* [DO THIS] Render the rows from the start through the line containing "coord(95,92)" as a numbered list, with blank lines omitted. Leave the pictures out of the list.

****

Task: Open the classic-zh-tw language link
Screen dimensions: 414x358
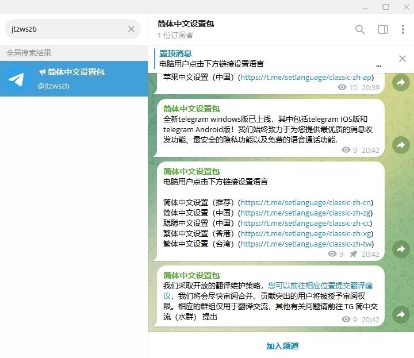Action: click(x=306, y=244)
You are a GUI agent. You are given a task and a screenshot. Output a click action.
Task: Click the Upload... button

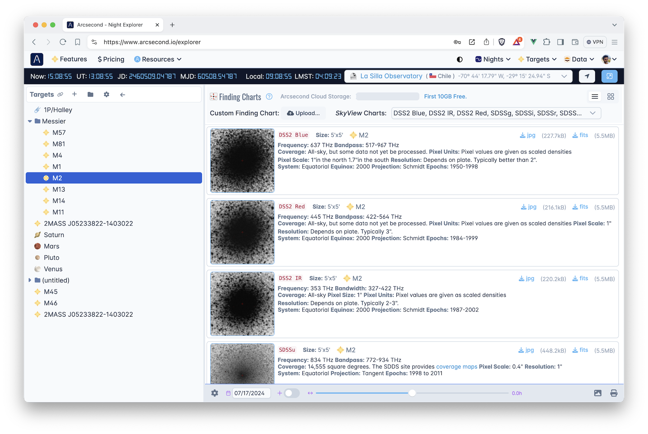[303, 113]
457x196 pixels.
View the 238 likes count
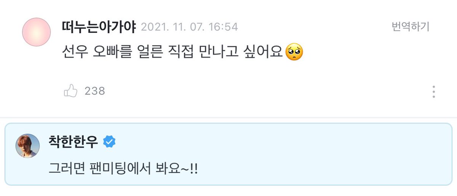coord(95,92)
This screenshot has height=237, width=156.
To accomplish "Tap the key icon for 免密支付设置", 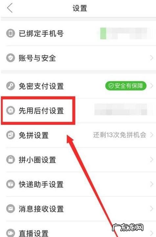I will click(11, 86).
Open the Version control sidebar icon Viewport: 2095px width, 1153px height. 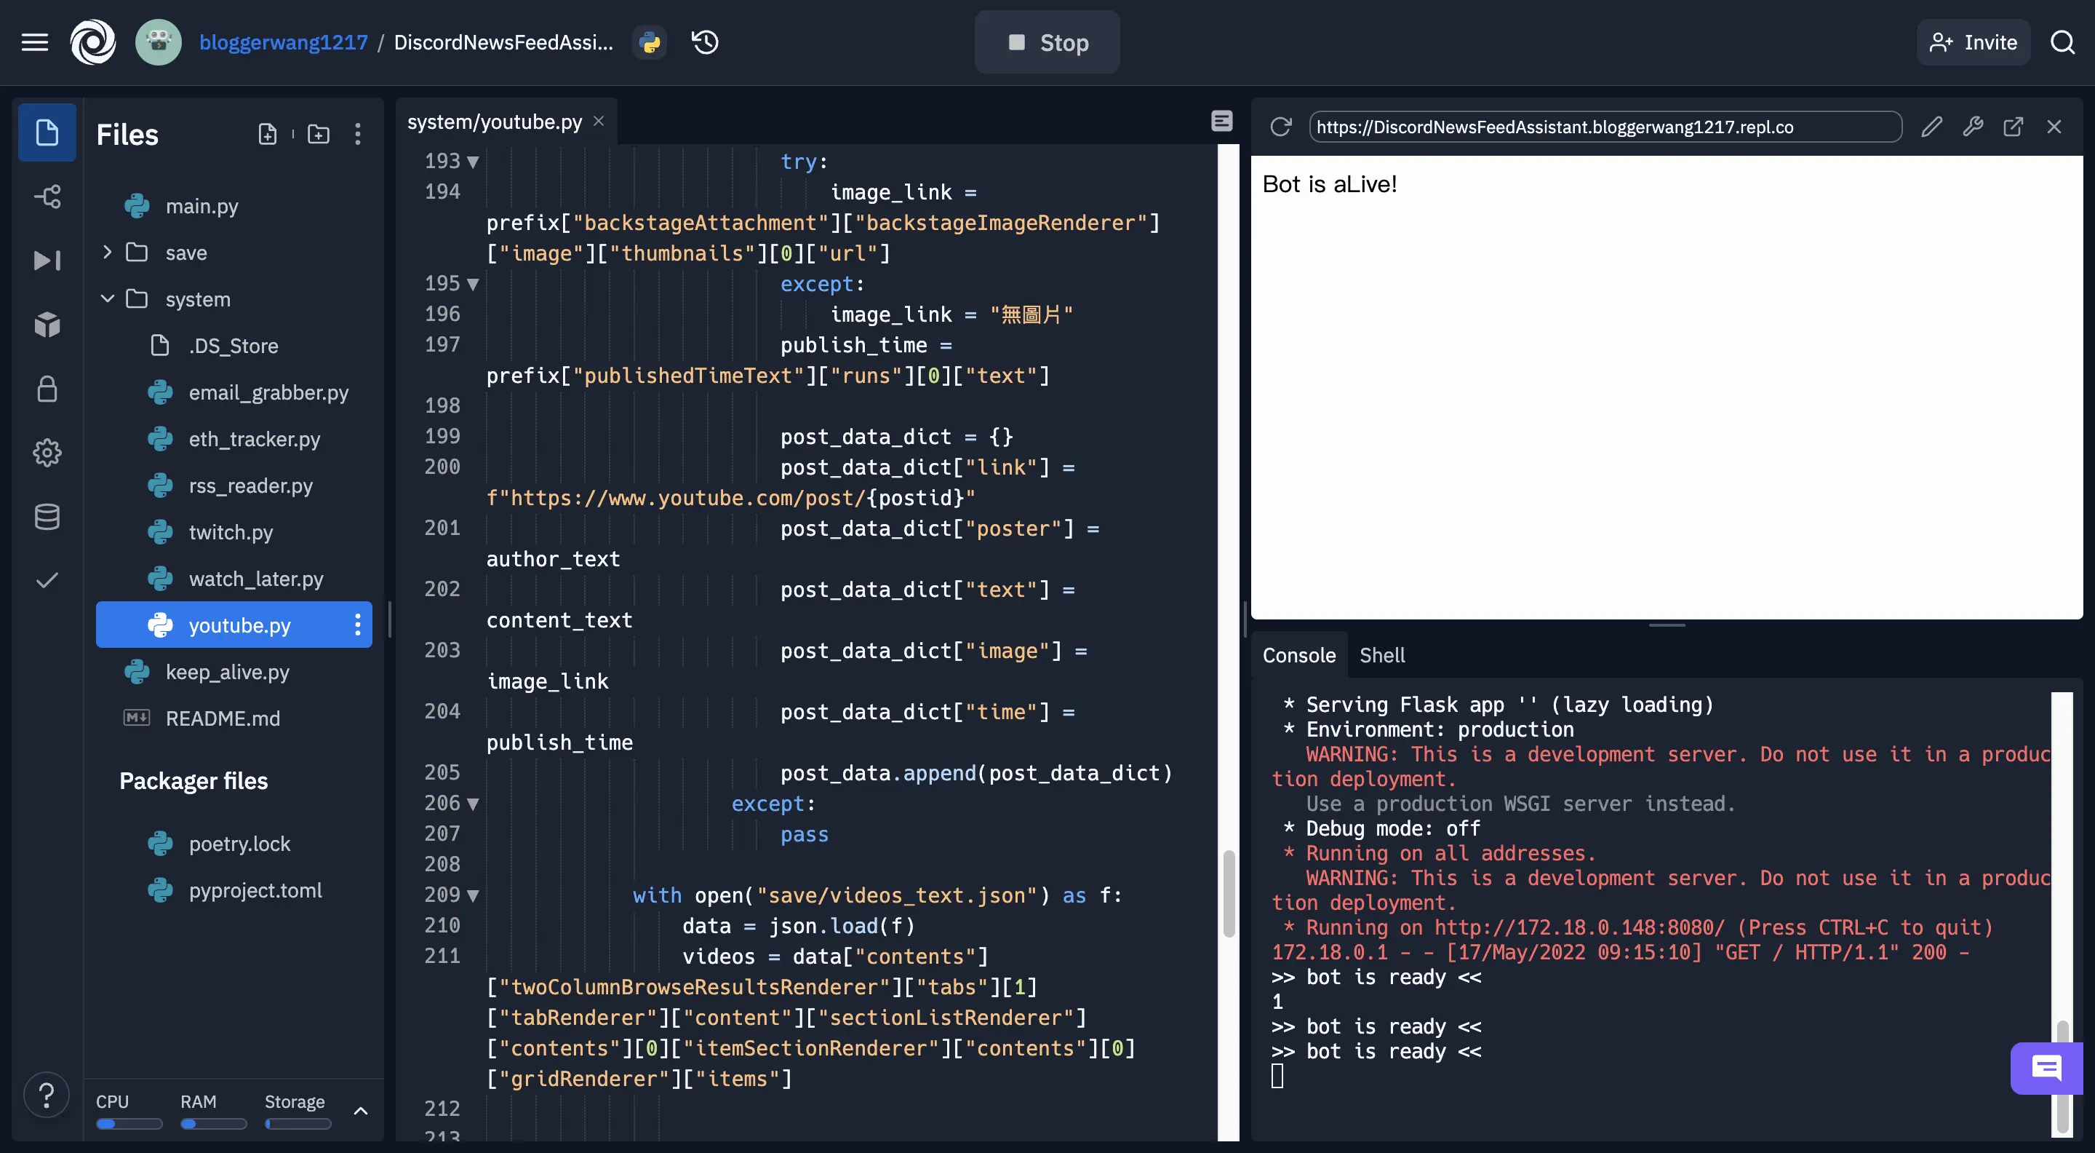(47, 196)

****

* [OUTPUT FOR THIS TASK]
1. Task: Open the classic-zh-tw language link
2. Screen dimensions: 414x358
3. Action: click(x=306, y=244)
4. You are a GUI agent. You are given a task and a screenshot. Output a click action.
5. Task: Click the Upload... button
6. [303, 113]
7. 457x196 pixels.
8. View the 238 likes count
9. coord(95,92)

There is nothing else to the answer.